Sorry, I'm new to REW world and want to ask. I'd like to do an HT room calibration and looking for a good pairing to EMM-6 mic. Initially I tried Behringer 302USB as a mixer and quickly realized that it would only serve as an input or output but not both during calibration. I see that Q502USB model claims to be dual bus and has USB. So in theory this should provide parallel mic input and amp output through USB. Did anybody try it with REW or know if that will work? If not what would be a good alternative, ideally in the same price range?


----------



## AudiocRaver (Jun 6, 2012)

Yes the Xenyx 502 will work with REW. Here is another thread where a member is working with one right now.


----------



## mkostromine (Mar 8, 2013)

Yes, I saw that thread but what was not clear in there if the guys are talking about Xenyx 502 model, which doesn't have any USB and needs something like UC202 or another sound card to connect, or Xenyx Q502USB/EURORACK UB502, which has built-in USB and in theory should have 2 independent channels/buses. I saw a lot of confirmation for the former solution, but it seems quite cumbersome and non-efficient. And none for the latter one. So, wonder if Q502USB in fact will work.


----------



## AudiocRaver (Jun 6, 2012)

Gotcha. I have read about the Q502USB, and everything indicates it would work fine. Behringer tends to keep products like that driverless, or working with Windows generic drivers, which reduces the potential for issues. If you are thinking Mac, it is not as clear.

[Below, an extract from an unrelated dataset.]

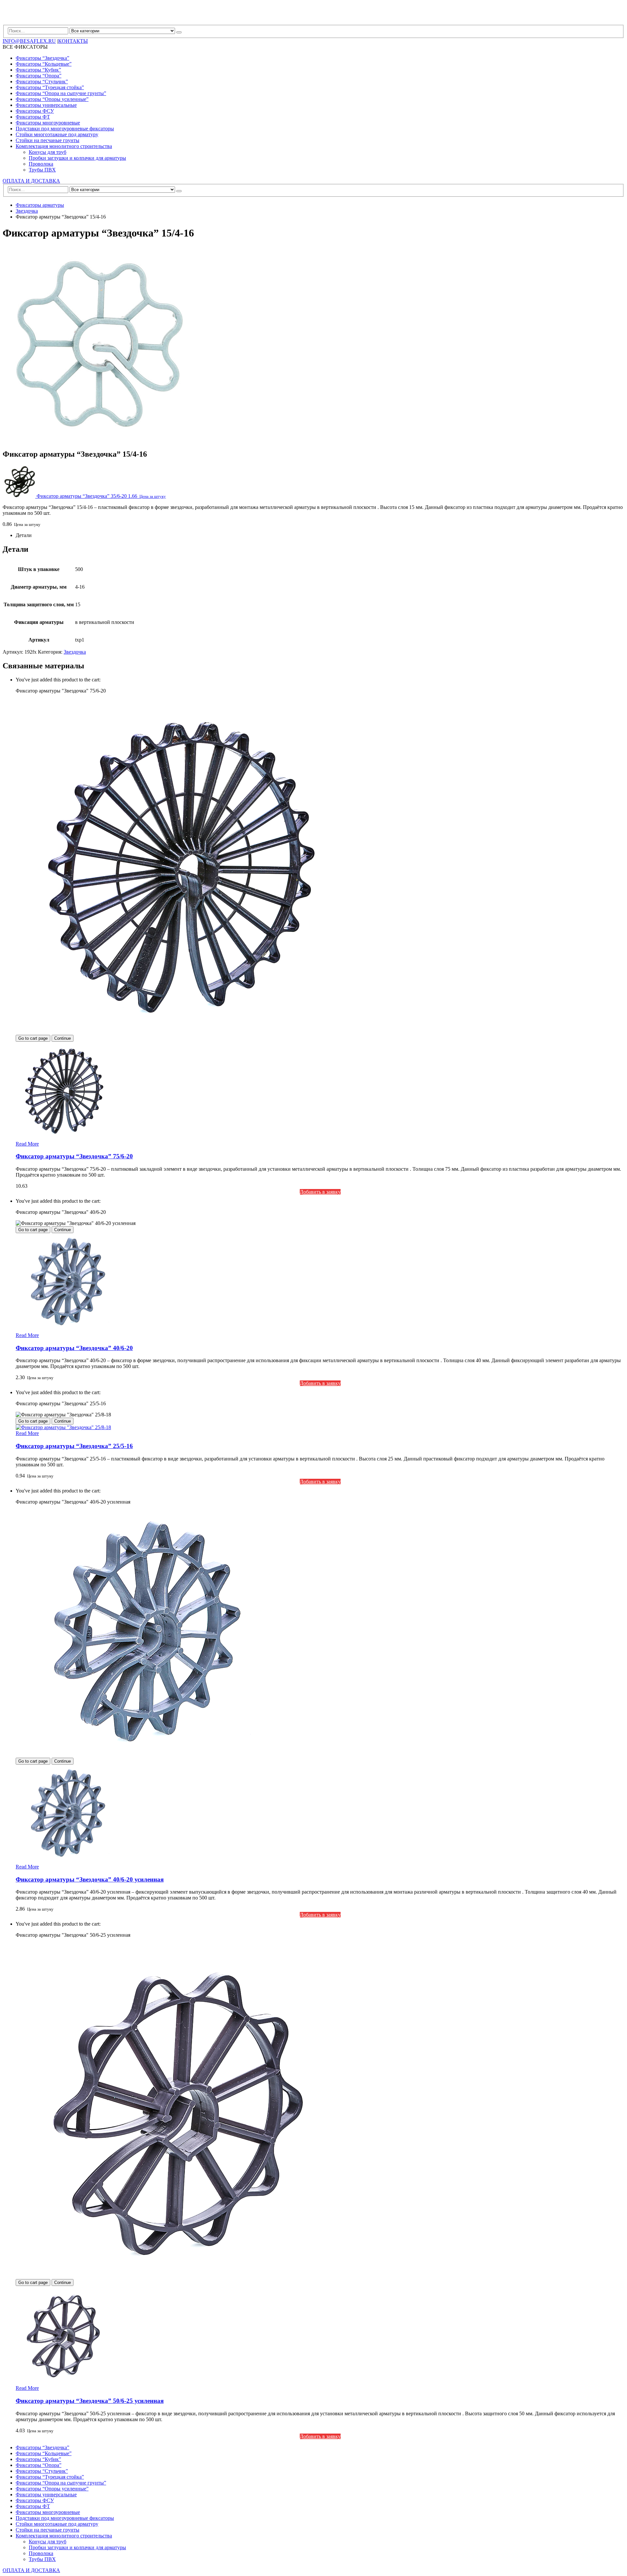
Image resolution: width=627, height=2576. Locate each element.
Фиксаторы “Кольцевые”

But if you are looking for absolute confirmation, I have not seen one yet by anyone in our forum or elsewhere. If you are still selecting an interface, our Sound Card Database is a good resource for known working hardware/system combinations. One popular possibility in the same price range, with numerous happy REW users, is the ART Dual Pre USB. Not trying to turn you away from the 502, just saying what I know is safe.

With Windows, I'd be very confident in the Q502USB working, if there is a reason or functionality that attracts you to it in particular. If REW is your only use for it, a simpler interface like the ART or another in our database above might be a better way to go, no unneeded functions that might throw you off (built-in EQ & compression, gotta make sure they are off). Minor detail - the 502's phantom power is 15V instead of 48V, that might affect calibration for some mics, better check specs on that.


----------



## LORDSANSUI (Sep 28, 2016)

Hey mkostromine, did you make your system work? I have similar set up


----------